§ **Set tasks**:
a) List every bridge the favorite-bridges thread identifies by name.
b) Continue the forum thread on favorite bridges, picking up after its final post.

§ **Text**:
☆ ☆ ☆ ☆

Weel here are my favourites one´s
Lisbon 25 april bridge, dont miss the half marathon there  

















Porto´s D.luis1 bridge, now with de light rail on top it´s gonna be more than amazing  

















This Bilbao bridge although in a minor scale very modern and nice realy liked it kay: i dont know who did it maybe Calatrava? anyway it comes along with de "guggenheim" effect..LoL


----------



## Forza Raalte (Sep 18, 2004)

Isfahan Khaju Bridge


----------



## Skyscrapercitizen (Sep 11, 2002)

1 Erasmusbridge, Rotterdam

--> Unique city beautification, huge symbol:



















2 Forth Rail Bridge 

--> Unbelievable construction

3 Brooklyn Bridge

--> Just amazing bridge


----------



## Küsel (Sep 16, 2004)

Strange that nobody voted on this:









Or this:









And why not this?


----------



## Nate (Oct 26, 2004)

Not that it's all that beautiful, but hey it's 12.9 km long, making it the longest bridge over ice covered waters. It connects the Canadian Province of PEI to the mainland. The bridge cost 1 billion dollars

Confederation Bridge...

☆ ☆ ☆ ☆

§ **Supplied entries**:
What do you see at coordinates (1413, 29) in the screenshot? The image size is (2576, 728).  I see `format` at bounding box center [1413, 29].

☆ ☆ ☆ ☆

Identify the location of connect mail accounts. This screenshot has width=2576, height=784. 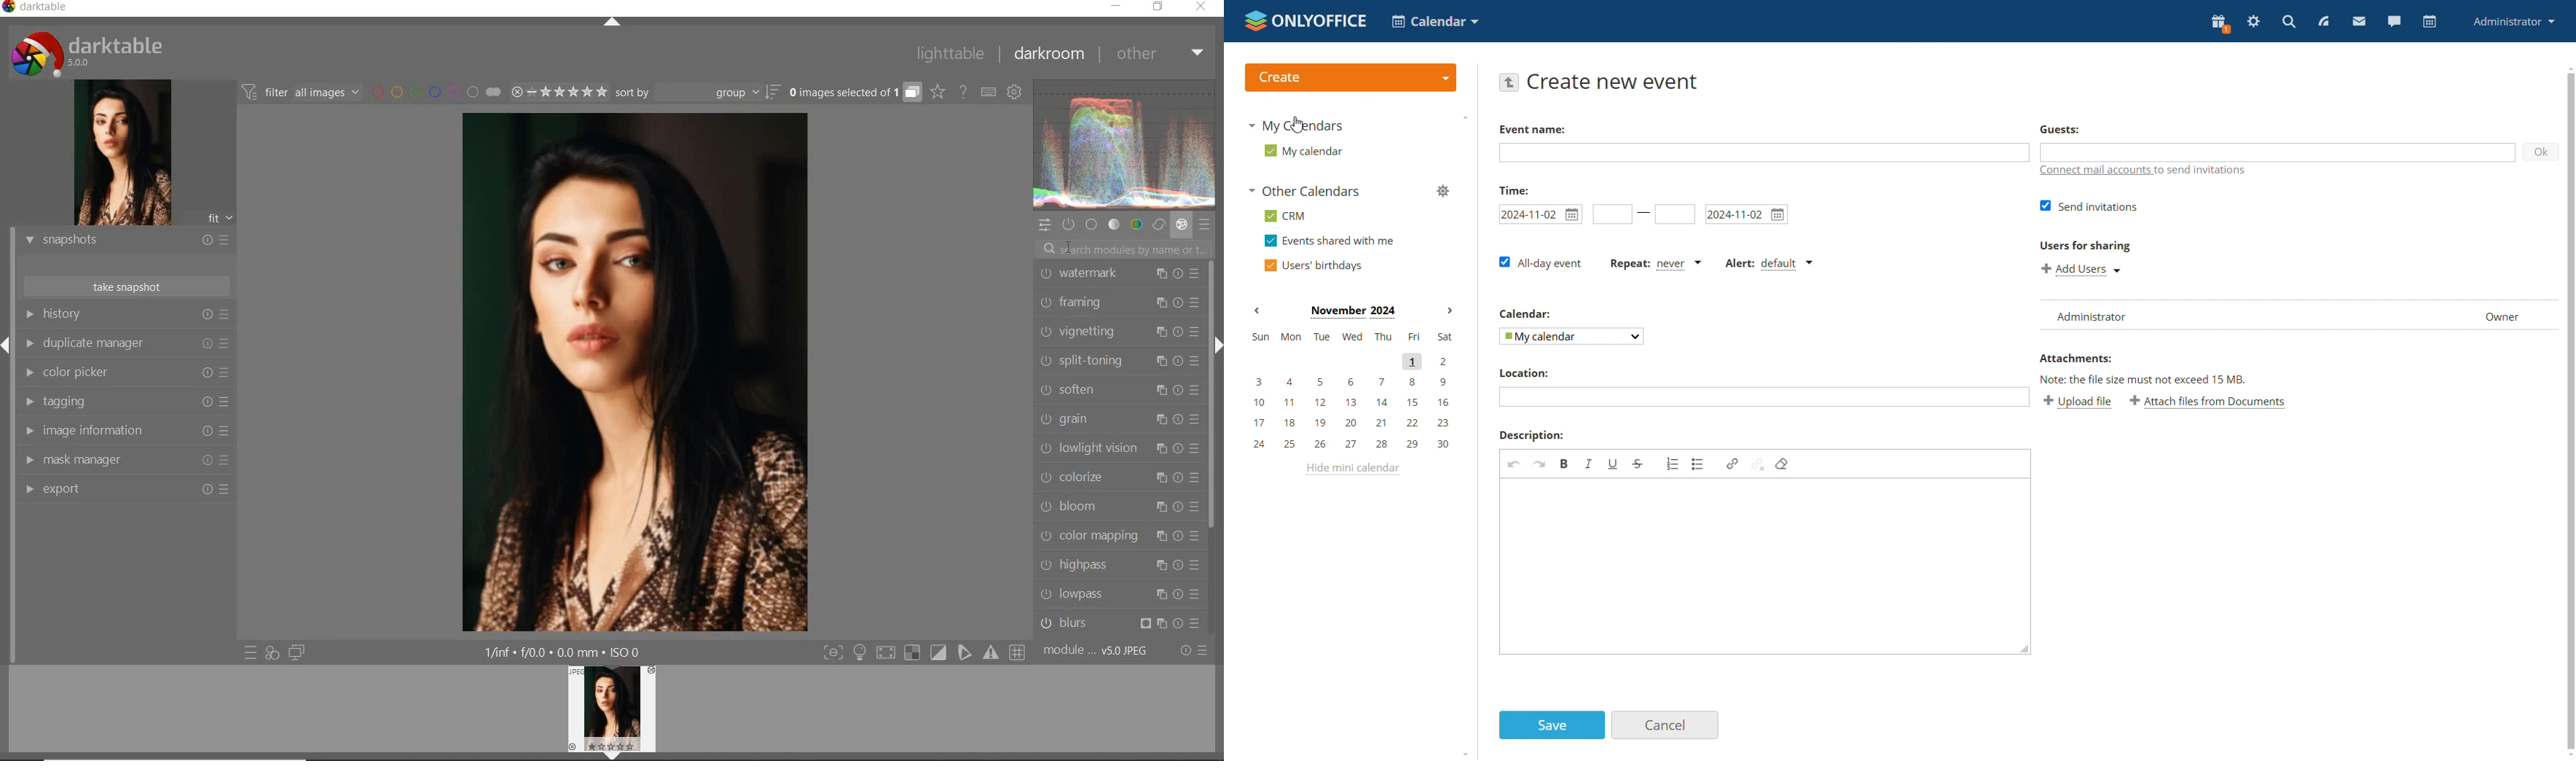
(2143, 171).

☆ ☆ ☆ ☆

§ **Expected responses**:
a)
Lisbon 25 april bridge
Porto´s D.luis1 bridge
Isfahan Khaju Bridge
Erasmusbridge, Rotterdam
Forth Rail Bridge
Brooklyn Bridge
Confederation Bridge

b)
and what would a Canadian picture be without ice and snow


----------



## Küsel (Sep 16, 2004)

And wasn't there the project to connect Sibiria with Alaska with a huge bridge over the Bering Sea? There is even a worse one: the Gibraltar bridge... costs: 15 bio $! But I think the architect, a Chinese named T.Y.Lin died in the meantime.


----------



## CborG (Dec 2, 2003)

1. Golden Gate bridge, San Francisco
2. Erasmus Brigde, Rotterdam
3. Milau Viaduct, milau


----------



## Patrick Highrise (Sep 11, 2002)

Brooklyn Bridge (NYC)
Erasmusbridge (Rotterdam)
Tsing Ma Bridge (HK)


----------



## 3tmk (Nov 23, 2002)

1. Pont Alexandre III (Paris)








2. Golden Gate Bridge (San Francisco)
3. 7 mile bridge (Florida Keys)


----------



## th0m (Oct 14, 2004)

TeKnO_Lx said:


> Weel here are my favourites one´s
> This Bilbao bridge although in a minor scale very modern and nice realy liked it kay: i dont know who did it maybe Calatrava? anyway it comes along with de "guggenheim" effect..LoL


Yes that most definitely is a bridge by Calatrava


----------



## Küsel (Sep 16, 2004)

Definitly Calatrava, like this one in my city:


----------



## NYaddict (Oct 7, 2004)

Golden Gate,S.F
Brooklyn Bridge,NYC
Pont Alexandre III (Paris)


----------



## Guest (Nov 19, 2004)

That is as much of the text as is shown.